-- PASSAGE TO READ --
>>>>>
# Puch Alpina Racing bike, need help on it. [ history ]



## taikuodo (Aug 7, 2006)

http://sfbay.craigslist.org/eby/bik/194277675.html
40 bucks for the road bike
I cant find much information on it, is it good? Bad deal? Was it a dept store bike?
How old is it?
Thanks for anyone who can provide some info!!!


----------



## Dave Hickey (Jan 27, 2002)

It's not worth much more than that.. Puch was a typical 70's bike boom bike. Also, I believe it was Puch that made all their frames with a 56cm top tube. It definitely created some sizing challenges


----------



## Spinfinity (Feb 3, 2004)

*Some were Reynolds 531.*

Those went down the road nicely. They were less attractive but the same bikes as Austro Daimlers. Just fixed one and sent it off to college with my older son. News to me about the 56 cm top tubes, but since I ride a 56 or 57, I never noticed.


----------



## Einstruzende (Jun 1, 2004)

The following information from http://www.sheldonbrown.com



> An attempt by a large diversified European company to create a prestige marque in the bicycle world. They did a pretty darn good job of it too! There were some glitches, such as a full size range of bikes all sporting the same length top tube. That, apparently, was eventually taken care of.
> 
> The top end bike was the Ultima. A dark purple or lavender color. Early models had full Campy Titanium Super Record including Ti pedals and bottom bracket. Use of Fiamme Ergal rims and Unicanitior saddles made these bikes stand- outs in the world of production bike mayhem. Such early examples with the goodies in place are worth about $1,100. Since the early S.R. is what makes these so special, later models are worth much less, perhaps $ 800.
> 
> ...


----------
<<<<<
-- MATERIAL TO PROCESS --
>>>>>
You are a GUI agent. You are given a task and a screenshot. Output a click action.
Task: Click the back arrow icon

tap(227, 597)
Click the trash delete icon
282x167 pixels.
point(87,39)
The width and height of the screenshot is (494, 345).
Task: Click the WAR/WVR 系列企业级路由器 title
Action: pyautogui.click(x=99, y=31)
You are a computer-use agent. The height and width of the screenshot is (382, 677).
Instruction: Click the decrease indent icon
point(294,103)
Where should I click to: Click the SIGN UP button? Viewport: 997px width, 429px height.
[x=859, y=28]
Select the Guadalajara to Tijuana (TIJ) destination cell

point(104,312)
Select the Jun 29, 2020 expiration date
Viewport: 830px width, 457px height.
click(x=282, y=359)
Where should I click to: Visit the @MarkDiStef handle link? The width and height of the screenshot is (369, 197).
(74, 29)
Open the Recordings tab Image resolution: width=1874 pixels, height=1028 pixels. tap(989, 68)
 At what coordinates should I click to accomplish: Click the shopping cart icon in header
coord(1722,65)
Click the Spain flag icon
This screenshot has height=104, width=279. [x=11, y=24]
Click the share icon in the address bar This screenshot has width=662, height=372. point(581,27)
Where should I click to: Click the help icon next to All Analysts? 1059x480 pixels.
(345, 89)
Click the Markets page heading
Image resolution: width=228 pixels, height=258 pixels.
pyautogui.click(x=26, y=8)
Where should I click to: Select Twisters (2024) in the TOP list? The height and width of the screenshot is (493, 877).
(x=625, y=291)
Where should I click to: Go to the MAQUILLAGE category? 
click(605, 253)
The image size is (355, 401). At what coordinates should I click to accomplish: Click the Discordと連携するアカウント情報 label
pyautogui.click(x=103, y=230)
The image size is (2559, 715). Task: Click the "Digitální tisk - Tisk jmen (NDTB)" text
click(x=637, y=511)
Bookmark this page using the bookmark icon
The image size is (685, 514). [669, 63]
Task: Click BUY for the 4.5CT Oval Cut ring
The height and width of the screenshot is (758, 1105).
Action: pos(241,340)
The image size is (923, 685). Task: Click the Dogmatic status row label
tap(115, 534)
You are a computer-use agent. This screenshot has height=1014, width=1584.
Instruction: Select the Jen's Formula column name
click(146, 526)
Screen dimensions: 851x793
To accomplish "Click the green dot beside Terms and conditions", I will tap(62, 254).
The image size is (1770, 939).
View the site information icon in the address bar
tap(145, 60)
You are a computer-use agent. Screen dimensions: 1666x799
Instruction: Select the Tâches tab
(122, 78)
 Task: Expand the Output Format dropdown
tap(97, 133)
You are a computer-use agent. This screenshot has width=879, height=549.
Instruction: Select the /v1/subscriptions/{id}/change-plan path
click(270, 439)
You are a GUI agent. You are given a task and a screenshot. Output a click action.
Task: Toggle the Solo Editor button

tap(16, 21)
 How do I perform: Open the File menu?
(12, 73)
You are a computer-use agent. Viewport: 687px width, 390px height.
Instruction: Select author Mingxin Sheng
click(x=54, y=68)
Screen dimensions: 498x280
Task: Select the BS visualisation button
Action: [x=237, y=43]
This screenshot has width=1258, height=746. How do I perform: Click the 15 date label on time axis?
<<<<<
-- TASKS FOR THIS EXERCISE --
1) Answer these questions from the Puch bike thread:
(a) What price is given for the road bike in the first post?
(b) According to the quoted information, what color was the Ultima?
(c) Which company's bikes does Spinfinity say the Puch bikes were the same as?
2) In the rows, starting with the line with "The image size is (355, 401)." and going on through the line with "The image size is (685, 514). [669, 63]", change "label" to "caption". Give those lines again with nothing else altered.
The Puch bike thread and the rows come from unrelated sources.

-- RESULTS --
1)
(a) 40 bucks
(b) Dark purple or lavender
(c) Austro Daimlers

2)
The image size is (355, 401). At what coordinates should I click to accomplish: Click the Discordと連携するアカウント情報 caption
pyautogui.click(x=103, y=230)
The image size is (2559, 715). Task: Click the "Digitální tisk - Tisk jmen (NDTB)" text
click(x=637, y=511)
Bookmark this page using the bookmark icon
The image size is (685, 514). [669, 63]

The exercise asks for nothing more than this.